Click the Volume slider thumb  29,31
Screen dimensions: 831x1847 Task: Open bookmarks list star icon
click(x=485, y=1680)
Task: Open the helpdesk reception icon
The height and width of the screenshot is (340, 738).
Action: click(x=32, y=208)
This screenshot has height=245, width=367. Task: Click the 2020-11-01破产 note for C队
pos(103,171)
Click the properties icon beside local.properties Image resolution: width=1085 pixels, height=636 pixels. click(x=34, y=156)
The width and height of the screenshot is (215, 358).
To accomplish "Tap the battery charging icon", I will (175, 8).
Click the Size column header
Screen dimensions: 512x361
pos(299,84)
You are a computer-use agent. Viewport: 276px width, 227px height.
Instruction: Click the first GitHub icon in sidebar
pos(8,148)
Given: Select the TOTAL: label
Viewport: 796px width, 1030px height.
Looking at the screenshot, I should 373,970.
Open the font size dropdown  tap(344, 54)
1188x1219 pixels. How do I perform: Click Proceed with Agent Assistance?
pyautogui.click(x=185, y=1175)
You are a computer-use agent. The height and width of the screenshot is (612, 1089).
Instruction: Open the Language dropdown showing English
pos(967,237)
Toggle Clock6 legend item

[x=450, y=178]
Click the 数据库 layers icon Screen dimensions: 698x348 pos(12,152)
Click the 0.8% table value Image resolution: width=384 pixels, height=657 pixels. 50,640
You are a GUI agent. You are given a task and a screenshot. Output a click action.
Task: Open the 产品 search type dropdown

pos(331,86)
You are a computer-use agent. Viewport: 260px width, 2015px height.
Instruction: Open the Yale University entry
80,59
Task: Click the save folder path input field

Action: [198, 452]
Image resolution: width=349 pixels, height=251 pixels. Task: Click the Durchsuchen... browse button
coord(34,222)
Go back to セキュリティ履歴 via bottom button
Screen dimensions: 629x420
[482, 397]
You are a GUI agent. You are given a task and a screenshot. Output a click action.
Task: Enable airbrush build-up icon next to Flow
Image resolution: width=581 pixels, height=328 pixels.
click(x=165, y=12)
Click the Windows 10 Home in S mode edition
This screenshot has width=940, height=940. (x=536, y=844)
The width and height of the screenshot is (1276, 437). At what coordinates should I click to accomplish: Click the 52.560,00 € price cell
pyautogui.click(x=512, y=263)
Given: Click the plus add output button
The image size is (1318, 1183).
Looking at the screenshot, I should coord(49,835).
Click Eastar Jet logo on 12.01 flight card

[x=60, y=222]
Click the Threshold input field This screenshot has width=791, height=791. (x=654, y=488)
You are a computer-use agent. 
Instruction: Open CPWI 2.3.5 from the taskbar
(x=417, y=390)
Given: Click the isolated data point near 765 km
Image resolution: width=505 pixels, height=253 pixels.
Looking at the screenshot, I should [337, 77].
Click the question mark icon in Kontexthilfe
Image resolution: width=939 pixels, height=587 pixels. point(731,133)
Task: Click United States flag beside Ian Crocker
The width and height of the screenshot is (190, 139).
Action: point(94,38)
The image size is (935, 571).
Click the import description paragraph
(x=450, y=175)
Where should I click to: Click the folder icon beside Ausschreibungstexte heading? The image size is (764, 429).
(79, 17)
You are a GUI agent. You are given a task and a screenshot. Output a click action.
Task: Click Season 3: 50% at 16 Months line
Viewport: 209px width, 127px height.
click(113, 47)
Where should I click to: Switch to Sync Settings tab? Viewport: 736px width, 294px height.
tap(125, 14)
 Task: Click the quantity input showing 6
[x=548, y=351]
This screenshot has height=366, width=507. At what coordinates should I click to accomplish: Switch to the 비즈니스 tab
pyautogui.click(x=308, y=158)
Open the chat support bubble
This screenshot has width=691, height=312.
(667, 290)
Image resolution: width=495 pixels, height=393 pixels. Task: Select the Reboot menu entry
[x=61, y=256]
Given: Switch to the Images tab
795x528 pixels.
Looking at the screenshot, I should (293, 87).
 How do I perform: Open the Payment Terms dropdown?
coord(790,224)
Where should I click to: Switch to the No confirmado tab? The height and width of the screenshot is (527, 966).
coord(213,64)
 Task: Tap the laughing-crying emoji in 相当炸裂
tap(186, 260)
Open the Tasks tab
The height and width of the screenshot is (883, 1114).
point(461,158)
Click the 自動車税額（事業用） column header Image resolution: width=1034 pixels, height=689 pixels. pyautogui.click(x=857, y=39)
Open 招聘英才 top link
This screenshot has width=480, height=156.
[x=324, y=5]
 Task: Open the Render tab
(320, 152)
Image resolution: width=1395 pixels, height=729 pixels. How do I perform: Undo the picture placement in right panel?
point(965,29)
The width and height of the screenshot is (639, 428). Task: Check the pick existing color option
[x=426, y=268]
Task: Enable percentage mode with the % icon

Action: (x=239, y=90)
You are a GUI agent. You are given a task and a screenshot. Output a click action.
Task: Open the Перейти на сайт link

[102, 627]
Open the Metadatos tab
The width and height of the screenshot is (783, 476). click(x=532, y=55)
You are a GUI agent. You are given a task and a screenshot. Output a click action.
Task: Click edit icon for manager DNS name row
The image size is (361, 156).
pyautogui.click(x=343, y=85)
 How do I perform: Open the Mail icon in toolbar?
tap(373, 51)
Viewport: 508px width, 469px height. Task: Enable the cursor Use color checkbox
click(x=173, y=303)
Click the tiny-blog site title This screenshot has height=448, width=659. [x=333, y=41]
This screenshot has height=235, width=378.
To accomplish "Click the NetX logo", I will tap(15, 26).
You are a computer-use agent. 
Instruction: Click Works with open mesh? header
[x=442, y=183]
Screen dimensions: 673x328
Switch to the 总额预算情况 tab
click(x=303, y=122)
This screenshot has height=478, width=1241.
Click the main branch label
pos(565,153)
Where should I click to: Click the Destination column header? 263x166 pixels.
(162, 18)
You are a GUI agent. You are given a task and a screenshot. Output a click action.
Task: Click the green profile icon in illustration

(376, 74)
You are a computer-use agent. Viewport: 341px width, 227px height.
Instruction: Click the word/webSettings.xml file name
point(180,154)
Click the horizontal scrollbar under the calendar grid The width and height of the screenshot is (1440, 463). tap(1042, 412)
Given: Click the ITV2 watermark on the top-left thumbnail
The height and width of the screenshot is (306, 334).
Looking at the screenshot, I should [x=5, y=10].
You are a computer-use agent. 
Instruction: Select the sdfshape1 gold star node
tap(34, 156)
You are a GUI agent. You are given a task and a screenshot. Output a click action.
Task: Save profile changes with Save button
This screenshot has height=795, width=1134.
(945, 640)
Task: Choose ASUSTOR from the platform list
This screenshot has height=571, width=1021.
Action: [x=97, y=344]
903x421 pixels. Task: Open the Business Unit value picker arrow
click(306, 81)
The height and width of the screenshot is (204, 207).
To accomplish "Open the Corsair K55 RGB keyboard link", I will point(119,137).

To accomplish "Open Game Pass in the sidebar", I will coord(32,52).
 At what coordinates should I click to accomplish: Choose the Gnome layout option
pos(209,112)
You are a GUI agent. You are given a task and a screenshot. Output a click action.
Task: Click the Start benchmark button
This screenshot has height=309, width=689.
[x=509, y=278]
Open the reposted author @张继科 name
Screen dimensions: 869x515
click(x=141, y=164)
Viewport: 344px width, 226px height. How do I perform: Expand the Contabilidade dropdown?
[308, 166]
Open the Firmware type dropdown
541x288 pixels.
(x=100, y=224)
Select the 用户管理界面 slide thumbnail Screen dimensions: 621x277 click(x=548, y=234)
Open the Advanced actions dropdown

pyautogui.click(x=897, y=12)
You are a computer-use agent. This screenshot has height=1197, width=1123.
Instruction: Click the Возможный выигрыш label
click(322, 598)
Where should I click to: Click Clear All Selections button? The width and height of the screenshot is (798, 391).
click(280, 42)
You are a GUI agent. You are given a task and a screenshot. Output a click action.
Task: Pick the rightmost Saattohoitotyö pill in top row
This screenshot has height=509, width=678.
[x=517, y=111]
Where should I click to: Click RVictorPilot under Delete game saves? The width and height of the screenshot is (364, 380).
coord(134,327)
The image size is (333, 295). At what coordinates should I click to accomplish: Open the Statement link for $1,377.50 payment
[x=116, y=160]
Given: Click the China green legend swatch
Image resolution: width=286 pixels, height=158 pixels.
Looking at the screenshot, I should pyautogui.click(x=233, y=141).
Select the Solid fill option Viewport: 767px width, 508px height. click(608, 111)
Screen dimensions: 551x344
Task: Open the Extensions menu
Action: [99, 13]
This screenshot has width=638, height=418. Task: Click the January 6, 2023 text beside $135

######

EXERCISE DIRECTIONS:
Take each line above that contains "computer" and copy it out.

SOLUTION:
You are a computer-use agent. Viewport: 276px width, 227px height.
You are a computer-use agent. The height and width of the screenshot is (612, 1089).
You are a computer-use agent. Viewport: 260px width, 2015px height.
You are a computer-use agent. 
You are a computer-use agent. 
You are a computer-use agent. Viewport: 341px width, 227px height.
You are a computer-use agent. 
You are a computer-use agent. This screenshot has height=1197, width=1123.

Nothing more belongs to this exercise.